>> start

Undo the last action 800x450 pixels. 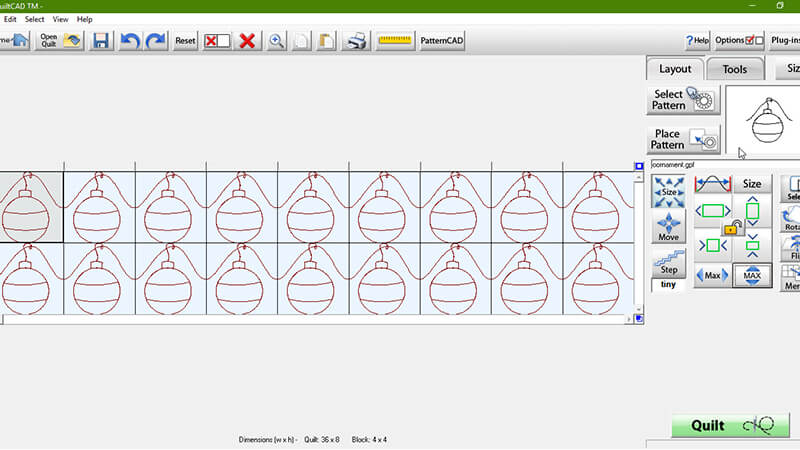pos(130,41)
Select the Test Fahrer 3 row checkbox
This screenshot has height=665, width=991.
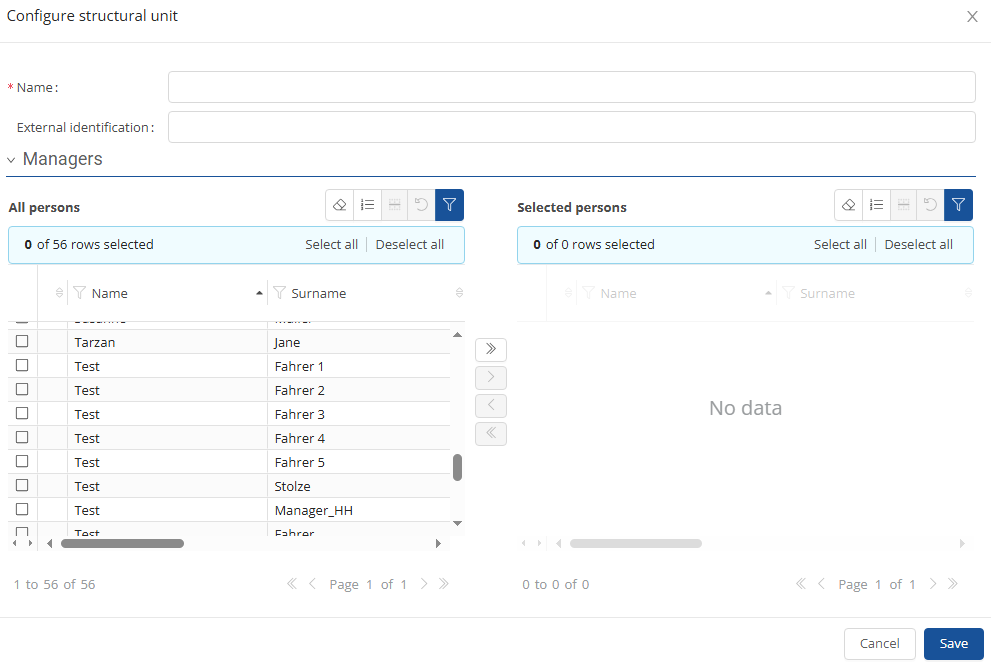click(22, 414)
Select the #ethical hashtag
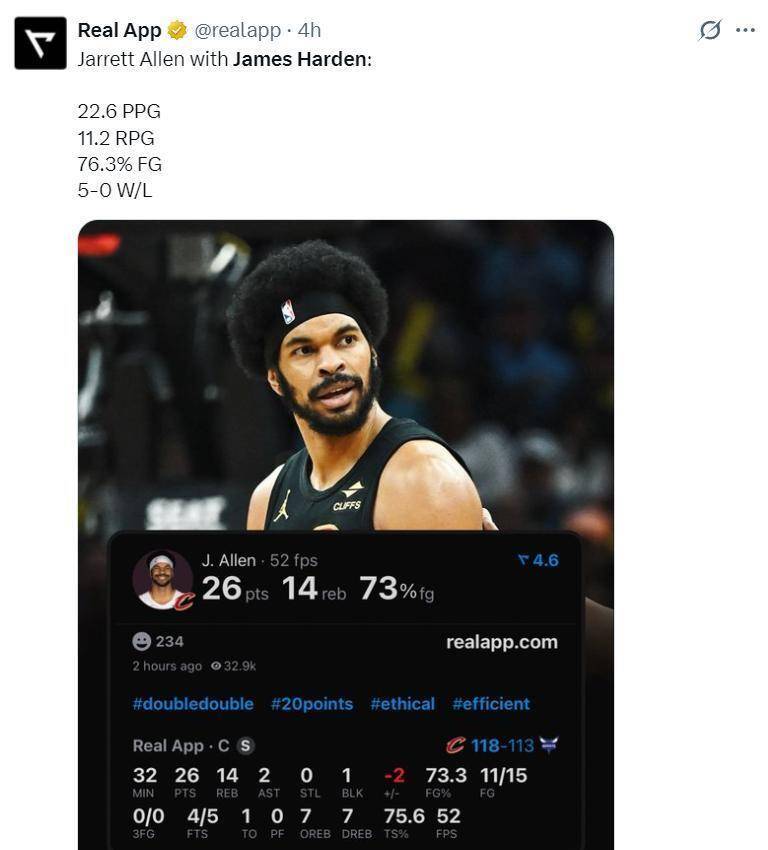768x850 pixels. 402,704
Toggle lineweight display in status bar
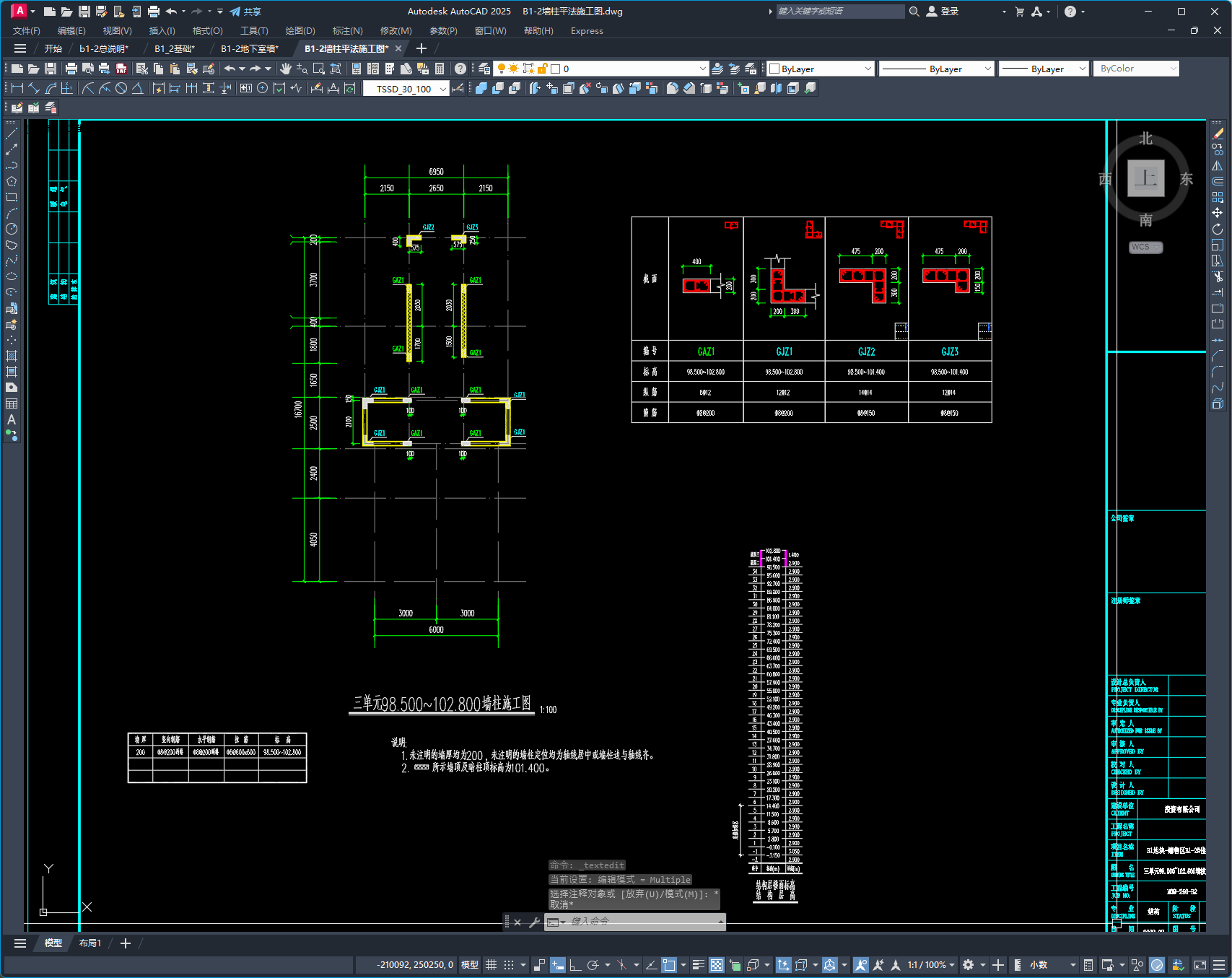This screenshot has width=1232, height=978. tap(698, 964)
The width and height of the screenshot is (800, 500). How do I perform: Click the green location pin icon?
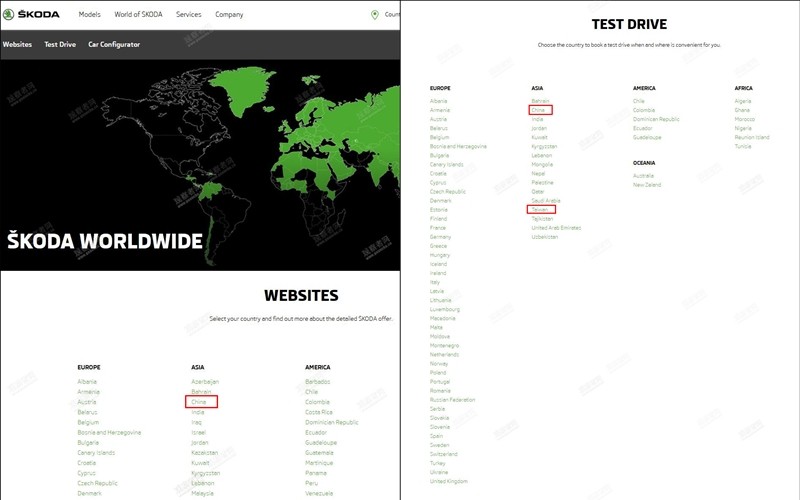[x=375, y=15]
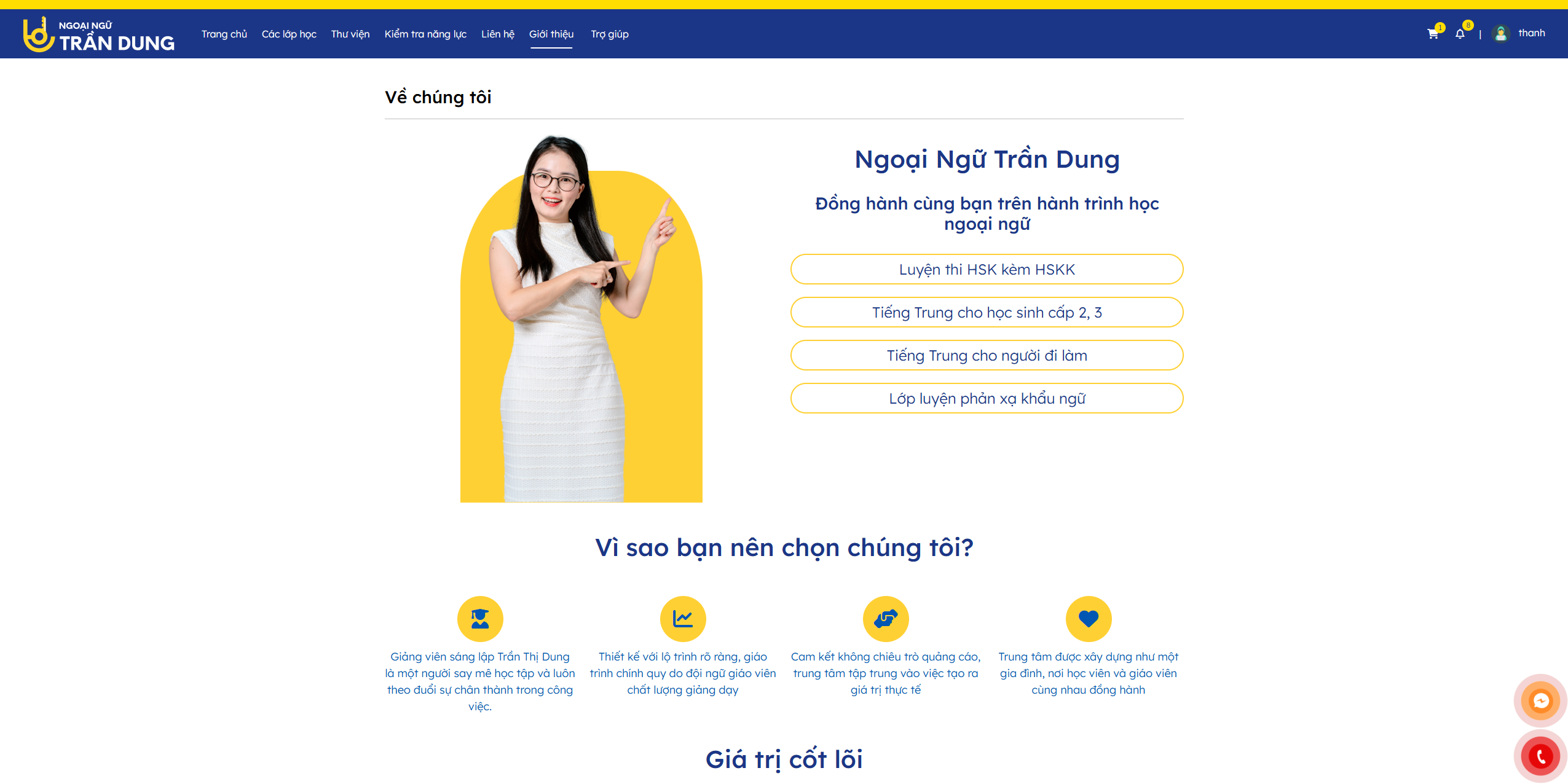Choose Lớp luyện phản xạ khẩu ngữ
This screenshot has width=1568, height=784.
click(987, 398)
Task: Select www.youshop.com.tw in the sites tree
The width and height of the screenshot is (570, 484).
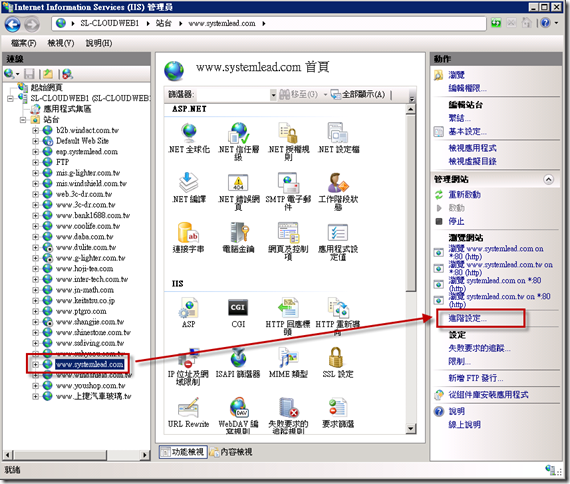Action: [x=91, y=386]
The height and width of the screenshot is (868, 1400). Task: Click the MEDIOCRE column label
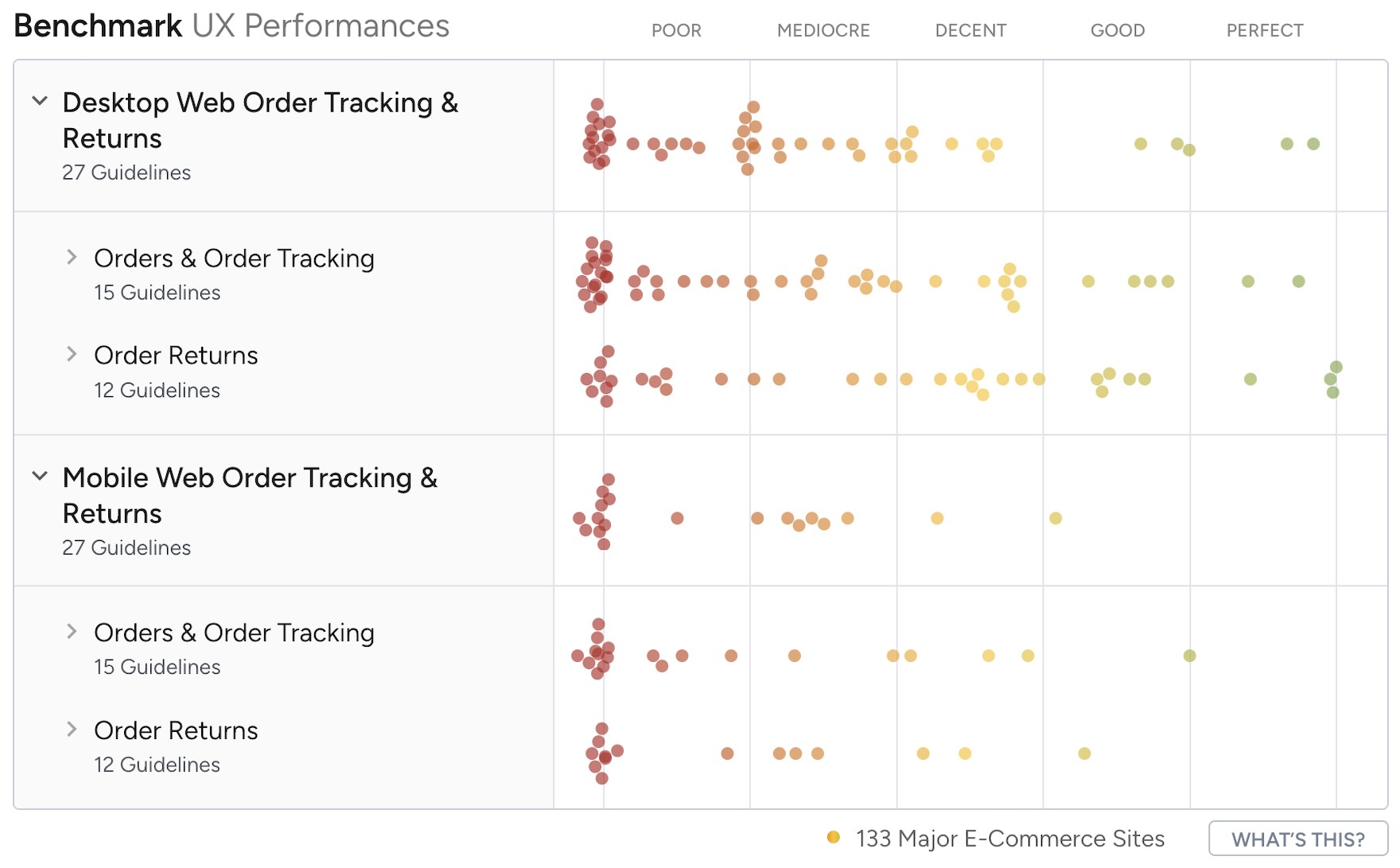point(823,30)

>> end

• [What is required] Present the data as a Markdown table with the columns Row and Line of data, starting at the line that contains "The width and height of the screenshot is (800, 500)." and running through the end of the data, both included. Skip blank lines and leave out the pictures.

• [Problem solution]
| Row | Line of data |
|---|---|
| 1 | The width and height of the screenshot is (800, 500). How do I perform: Click the green location pin icon? |
| 2 | [x=375, y=15] |
| 3 | Choose Lớp luyện phản xạ khẩu ngữ |
| 4 | This screenshot has width=1568, height=784. |
| 5 | click(987, 398) |
| 6 | Task: Select www.youshop.com.tw in the sites tree |
| 7 | The width and height of the screenshot is (570, 484). |
| 8 | Action: [x=91, y=386] |
| 9 | The height and width of the screenshot is (868, 1400). Task: Click the MEDIOCRE column label |
| 10 | point(823,30) |